[PATCH v5 11/13] drm/xe/pxp: add PXP PM support

Thu Jan 16 00:11:07 UTC 2025

The HW suspend flow kills all PXP HWDRM sessions, so we need to mark all
the queues and BOs as invalid and do a full termination when PXP is next
used.

v2: rebase
v3: rebase on new status flow, defer termination to next PXP use as it
makes things much easier and allows us to use the same fuction for all
types of suspend.
v4: fix the documentation of the suspend function (John)
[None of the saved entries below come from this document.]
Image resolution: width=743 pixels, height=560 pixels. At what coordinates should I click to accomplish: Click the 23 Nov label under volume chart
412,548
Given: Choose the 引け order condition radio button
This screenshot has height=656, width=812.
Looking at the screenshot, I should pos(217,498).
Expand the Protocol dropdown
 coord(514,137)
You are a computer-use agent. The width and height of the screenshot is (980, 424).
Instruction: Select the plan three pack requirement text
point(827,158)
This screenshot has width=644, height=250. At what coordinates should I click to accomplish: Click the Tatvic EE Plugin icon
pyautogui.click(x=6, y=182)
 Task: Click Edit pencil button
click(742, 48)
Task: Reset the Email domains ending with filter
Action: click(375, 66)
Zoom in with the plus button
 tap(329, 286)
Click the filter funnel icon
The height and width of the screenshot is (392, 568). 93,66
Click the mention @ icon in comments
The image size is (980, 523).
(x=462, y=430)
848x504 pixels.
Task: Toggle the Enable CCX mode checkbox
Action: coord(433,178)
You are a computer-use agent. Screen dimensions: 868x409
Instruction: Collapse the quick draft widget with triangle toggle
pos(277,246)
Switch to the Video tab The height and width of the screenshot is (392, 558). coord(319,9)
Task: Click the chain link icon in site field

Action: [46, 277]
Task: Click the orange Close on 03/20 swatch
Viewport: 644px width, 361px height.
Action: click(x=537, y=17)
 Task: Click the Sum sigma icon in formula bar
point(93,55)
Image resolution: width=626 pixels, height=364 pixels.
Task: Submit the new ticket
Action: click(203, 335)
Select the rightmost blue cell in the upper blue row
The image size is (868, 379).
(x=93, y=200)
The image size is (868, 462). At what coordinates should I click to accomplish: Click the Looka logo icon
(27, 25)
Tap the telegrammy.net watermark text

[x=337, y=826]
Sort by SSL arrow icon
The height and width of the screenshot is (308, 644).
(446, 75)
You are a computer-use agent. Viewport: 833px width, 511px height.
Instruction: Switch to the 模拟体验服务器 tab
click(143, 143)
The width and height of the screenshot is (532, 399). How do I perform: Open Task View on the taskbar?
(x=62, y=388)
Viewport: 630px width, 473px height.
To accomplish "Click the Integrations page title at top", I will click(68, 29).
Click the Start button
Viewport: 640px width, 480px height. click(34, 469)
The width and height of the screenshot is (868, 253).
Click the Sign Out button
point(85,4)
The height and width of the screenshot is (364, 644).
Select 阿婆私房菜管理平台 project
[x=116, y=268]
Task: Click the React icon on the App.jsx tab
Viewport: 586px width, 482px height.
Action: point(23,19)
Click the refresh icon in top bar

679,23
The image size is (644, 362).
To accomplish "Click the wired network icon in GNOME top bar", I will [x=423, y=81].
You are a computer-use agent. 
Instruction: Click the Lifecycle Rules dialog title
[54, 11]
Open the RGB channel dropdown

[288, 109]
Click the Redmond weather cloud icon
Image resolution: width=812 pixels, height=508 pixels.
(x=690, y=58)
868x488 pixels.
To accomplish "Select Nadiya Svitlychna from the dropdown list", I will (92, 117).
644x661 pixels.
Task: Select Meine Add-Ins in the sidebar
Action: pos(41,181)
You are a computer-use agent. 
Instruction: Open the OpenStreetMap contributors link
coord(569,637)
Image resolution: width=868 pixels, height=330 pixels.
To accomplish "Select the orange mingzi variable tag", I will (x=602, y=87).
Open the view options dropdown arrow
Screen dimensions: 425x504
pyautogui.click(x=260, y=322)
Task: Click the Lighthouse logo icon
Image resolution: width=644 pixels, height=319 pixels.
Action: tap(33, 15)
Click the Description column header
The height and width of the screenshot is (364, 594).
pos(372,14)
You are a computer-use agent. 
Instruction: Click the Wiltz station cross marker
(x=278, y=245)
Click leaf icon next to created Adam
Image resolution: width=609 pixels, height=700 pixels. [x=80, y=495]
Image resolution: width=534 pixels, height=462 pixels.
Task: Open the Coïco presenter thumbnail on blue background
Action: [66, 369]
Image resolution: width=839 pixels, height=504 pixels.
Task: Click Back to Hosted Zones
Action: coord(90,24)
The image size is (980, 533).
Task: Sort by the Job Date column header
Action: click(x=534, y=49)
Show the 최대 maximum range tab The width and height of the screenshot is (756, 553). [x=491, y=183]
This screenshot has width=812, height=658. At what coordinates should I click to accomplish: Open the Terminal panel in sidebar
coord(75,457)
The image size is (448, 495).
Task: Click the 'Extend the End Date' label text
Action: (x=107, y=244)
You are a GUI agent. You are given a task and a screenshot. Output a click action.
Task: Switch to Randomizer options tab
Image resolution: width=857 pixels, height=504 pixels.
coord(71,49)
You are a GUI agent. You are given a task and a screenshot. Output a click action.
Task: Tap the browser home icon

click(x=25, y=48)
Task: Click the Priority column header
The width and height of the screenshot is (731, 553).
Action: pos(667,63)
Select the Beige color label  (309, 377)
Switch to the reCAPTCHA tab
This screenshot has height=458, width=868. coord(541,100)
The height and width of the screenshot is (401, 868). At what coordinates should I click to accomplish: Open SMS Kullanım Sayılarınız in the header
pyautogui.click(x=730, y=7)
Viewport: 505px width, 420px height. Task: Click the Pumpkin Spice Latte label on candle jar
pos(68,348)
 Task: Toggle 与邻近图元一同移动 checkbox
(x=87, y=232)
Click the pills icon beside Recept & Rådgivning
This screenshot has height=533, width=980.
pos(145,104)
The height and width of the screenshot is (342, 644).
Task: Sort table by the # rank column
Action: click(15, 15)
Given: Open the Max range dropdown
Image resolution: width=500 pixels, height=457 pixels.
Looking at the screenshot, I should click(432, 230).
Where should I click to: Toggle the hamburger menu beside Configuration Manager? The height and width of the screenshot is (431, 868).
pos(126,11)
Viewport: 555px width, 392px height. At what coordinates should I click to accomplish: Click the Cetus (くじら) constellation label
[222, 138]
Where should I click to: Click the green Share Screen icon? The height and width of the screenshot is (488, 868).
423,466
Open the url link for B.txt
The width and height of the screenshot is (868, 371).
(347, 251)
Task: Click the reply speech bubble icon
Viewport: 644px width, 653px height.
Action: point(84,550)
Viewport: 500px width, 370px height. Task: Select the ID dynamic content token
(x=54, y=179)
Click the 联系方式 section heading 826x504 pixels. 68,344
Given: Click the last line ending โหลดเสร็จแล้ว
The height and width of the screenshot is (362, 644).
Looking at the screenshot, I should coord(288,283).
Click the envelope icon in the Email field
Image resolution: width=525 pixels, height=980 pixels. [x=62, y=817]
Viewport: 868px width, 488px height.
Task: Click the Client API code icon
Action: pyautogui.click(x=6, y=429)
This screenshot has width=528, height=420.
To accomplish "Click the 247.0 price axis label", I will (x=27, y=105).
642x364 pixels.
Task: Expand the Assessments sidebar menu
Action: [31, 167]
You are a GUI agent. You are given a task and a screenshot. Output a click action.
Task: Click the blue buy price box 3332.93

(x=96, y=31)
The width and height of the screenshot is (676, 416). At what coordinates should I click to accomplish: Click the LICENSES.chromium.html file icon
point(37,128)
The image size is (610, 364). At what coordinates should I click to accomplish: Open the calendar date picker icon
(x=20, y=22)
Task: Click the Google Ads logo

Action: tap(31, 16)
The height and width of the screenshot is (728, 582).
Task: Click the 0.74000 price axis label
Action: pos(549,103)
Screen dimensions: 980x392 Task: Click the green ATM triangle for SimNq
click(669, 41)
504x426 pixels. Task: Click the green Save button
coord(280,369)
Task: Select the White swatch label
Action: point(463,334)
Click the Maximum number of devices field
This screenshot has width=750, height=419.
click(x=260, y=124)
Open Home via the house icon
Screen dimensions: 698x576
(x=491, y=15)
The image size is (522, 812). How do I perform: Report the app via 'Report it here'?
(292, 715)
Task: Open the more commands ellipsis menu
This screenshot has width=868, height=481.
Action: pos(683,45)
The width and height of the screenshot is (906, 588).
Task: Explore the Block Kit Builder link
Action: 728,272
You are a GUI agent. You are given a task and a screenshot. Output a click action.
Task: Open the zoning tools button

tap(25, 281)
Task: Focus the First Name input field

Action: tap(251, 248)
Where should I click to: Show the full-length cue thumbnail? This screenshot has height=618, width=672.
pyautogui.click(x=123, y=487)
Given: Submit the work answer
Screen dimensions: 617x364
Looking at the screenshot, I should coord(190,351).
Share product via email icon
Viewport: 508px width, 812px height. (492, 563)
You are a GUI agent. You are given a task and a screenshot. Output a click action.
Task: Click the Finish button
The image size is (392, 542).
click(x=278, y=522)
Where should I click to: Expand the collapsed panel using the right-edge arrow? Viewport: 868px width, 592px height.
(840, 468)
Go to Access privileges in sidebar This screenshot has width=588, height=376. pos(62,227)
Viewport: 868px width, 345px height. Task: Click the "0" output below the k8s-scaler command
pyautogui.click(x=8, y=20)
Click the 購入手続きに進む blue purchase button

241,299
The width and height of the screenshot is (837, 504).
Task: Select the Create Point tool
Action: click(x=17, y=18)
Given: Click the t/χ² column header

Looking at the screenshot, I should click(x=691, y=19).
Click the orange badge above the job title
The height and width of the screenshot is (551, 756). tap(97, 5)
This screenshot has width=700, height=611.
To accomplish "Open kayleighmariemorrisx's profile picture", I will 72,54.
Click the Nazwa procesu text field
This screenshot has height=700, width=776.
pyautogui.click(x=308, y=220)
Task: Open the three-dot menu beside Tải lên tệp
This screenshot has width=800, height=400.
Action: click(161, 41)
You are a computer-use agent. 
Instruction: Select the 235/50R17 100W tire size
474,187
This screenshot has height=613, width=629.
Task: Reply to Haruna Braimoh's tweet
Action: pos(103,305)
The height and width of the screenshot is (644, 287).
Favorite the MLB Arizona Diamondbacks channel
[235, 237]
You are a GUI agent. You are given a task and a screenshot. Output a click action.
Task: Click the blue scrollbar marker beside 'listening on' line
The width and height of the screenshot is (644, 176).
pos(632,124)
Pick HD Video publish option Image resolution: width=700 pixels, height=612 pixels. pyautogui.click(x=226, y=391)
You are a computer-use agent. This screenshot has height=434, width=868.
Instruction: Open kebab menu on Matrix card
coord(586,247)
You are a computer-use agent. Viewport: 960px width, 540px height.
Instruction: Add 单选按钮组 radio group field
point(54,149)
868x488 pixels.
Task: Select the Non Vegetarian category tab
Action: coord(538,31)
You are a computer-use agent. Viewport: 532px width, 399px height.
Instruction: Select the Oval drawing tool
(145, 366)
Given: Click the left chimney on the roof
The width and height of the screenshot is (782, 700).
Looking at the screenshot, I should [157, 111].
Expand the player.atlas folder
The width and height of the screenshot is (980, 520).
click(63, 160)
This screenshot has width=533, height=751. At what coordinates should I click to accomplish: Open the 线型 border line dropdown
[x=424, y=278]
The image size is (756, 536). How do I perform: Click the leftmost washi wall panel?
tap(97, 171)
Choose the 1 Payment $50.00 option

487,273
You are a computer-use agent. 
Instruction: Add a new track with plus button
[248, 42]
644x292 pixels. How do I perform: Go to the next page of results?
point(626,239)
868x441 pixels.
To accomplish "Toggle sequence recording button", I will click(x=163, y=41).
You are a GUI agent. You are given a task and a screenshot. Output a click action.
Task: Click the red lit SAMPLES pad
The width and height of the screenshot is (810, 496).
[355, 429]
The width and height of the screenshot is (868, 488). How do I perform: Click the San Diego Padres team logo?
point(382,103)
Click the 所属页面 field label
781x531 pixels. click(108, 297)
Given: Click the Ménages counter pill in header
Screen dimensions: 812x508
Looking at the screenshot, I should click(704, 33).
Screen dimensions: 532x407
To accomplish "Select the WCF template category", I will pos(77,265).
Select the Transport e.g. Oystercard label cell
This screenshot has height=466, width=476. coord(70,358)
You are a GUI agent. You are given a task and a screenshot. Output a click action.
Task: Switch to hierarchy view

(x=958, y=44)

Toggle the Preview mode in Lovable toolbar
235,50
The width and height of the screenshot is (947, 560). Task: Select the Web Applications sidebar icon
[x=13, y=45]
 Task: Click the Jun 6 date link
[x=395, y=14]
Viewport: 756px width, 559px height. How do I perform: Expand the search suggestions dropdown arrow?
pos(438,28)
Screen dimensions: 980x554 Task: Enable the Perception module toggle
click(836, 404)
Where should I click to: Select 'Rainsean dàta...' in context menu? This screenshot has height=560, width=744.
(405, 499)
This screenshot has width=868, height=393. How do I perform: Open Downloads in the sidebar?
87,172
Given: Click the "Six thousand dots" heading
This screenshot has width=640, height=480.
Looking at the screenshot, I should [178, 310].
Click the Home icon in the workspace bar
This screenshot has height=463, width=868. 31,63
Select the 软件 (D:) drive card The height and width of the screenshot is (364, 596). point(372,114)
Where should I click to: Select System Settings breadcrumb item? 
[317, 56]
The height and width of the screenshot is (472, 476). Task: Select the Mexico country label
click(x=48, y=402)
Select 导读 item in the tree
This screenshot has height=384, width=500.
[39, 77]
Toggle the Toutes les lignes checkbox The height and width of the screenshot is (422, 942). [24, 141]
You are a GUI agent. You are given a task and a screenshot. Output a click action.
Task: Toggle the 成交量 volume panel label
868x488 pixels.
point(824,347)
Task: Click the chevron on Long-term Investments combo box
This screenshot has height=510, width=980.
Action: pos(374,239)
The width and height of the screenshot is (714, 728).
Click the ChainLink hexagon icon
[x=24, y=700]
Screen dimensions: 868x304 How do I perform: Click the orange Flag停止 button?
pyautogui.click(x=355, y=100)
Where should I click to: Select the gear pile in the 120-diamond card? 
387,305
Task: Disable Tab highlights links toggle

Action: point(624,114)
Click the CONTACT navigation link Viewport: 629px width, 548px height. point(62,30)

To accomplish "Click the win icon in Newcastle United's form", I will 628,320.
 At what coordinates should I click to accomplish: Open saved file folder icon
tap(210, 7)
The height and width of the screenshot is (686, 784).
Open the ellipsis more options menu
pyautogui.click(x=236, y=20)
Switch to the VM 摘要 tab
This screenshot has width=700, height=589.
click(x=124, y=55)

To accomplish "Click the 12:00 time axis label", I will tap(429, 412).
Signed-off-by: Daniele Ceraolo Spurio <daniele.ceraolospurio at intel.com>
Cc: John Harrison <John.C.Harrison at Intel.com>
Reviewed-by: John Harrison <John.C.Harrison at Intel.com>
---
 drivers/gpu/drm/xe/xe_pm.c        |  39 ++++++---
 drivers/gpu/drm/xe/xe_pxp.c       | 129 +++++++++++++++++++++++++++++-
 drivers/gpu/drm/xe/xe_pxp.h       |   3 +
 drivers/gpu/drm/xe/xe_pxp_types.h |   7 ++
 4 files changed, 165 insertions(+), 13 deletions(-)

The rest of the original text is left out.